## START Raw records
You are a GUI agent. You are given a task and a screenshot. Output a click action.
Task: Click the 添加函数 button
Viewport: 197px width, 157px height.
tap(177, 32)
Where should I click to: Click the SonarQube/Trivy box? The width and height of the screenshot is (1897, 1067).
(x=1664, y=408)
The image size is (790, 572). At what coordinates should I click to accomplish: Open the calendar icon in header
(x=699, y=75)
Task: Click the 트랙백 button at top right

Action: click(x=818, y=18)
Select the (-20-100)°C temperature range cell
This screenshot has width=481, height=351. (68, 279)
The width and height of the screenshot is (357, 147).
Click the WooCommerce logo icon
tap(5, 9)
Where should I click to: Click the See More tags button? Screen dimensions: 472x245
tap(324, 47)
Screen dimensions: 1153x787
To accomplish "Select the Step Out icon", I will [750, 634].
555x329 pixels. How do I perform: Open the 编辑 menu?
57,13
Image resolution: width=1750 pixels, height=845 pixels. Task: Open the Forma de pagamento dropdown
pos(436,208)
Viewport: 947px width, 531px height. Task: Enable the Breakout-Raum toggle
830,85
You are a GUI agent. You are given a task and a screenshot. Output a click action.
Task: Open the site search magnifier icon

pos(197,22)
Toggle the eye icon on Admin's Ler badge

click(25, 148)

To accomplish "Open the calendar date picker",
## END Raw records
→ Job:
Count the lines in the listing above that contain the string "width", matching uppercase and lowercase exactly. Reply with the number only.

→ Task output:
6